Indian Army officer (1905-1985)

Major General Hira Lal Atal (26 January 1905 - 23 January 1985) was an Indian Army officer in the British Indian Army from 1925 until 1947 and the Indian Army from 1947. He became the first indigenous Adjutant General of independent India. He was instrumental in designing the Indian Armed Forces' highest award for bravery, the Param Vir Chakra. Later, he became Chief Commissioner of Tripura.

==Career==
===Early years===
Hira Lal Atal attended the Rawlinson Section (renamed the Pratap Section in 1947) of the Rashtriya Indian Military College RIMC in Dehradun, India. RIMC was intended to prepare native Indians to take command of the British Indian Army and was earlier known as the Prince of Wales Royal Indian Military College, which was established in 1921. Hira was the first cadet captain, or head boy.

Atal attended Sandhurst and was commissioned a second lieutenant into the Unattached List, Indian Army on 29 January 1925. He was attached to the 1st battalion Gordon Highlanders from 20 March 1925, and appointed to the Indian Army on 31 March 1926, and the 16th Light Cavalry.

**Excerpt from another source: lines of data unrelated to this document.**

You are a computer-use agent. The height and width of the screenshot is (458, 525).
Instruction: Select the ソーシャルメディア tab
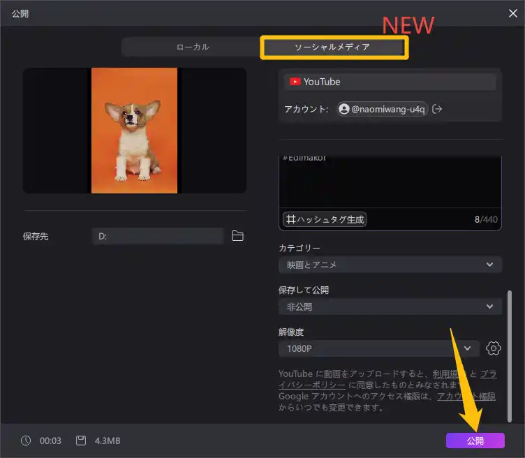click(x=334, y=47)
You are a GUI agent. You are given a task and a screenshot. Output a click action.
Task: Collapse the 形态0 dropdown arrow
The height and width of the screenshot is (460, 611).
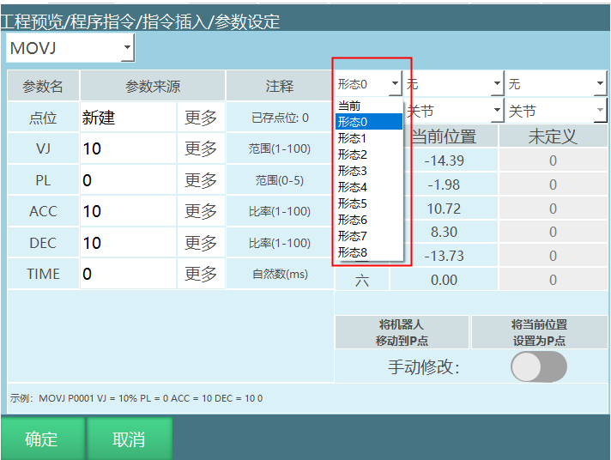tap(395, 84)
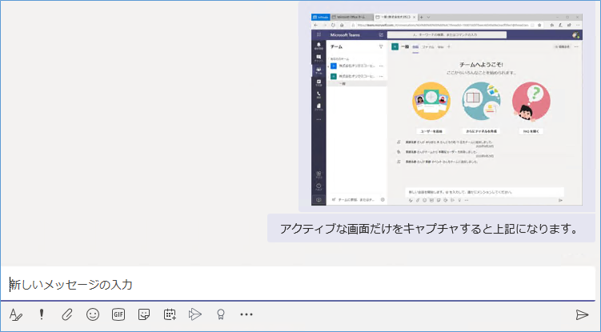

Atal became a lieutenant on 29 April 1927 and a quarter-master, serving in that post from 3 January 1928 until 1 October 1930. He attended an eight-month course at the Equestrian School, Saugor during 1929 and 1930. He was appointed adjutant on 1 October 1930 until being attached to the Rewa State Forces. He was promoted to captain on 29 January 1934. He was appointed chief of staff 16 February 1935, an appointment he relinquished in 1936. He was attached to the 15th Lancers, a training regiment, on 7 September 1937 until being appointed adjutant and quarter-master of the Equestrian School, Saugor on 4 December 1938 until the establishment was closed in September 1939.

===War years===

Atal attended the Command and Staff College in Quetta from 1940 to 1941 and joined the staff from 1941 to 1942. He became a major on 29 January 1942 and by 1943 was serving with the 47th Cavalry, a unit raised in April 1941 and later sent to Kohat as a frontier defense armored-car regiment. It was disbanded in August 1943 and he was sent back to the 16th Light Cavalry. He became an acting lieutenant colonel on 31 July 1944 and the commanding officer of the 18th King Edward's Own Cavalry until 13 February 1946. He commanded the 2nd Independent Armored Brigade from December 1947 until February 1948. He became a major general and commander of the 1st Armored Division from February 1948 until May 1948.

===Adjutant General===
Atal was the first indigenous Adjutant General of independent India, entrusted by Jawaharlal Nehru with the responsibility of designing (with Savitri Khanolkar) the Param Vir Chakra, the Indian equivalent of the Victoria Cross.

His brother, K.L. Atal, who went on to win the Maha Vir Chakra, was also a Rimcollian.

==Post-retirement==
Atal was the Chief Commissioner of Tripura between 15 February 1955 and 8 November 1956.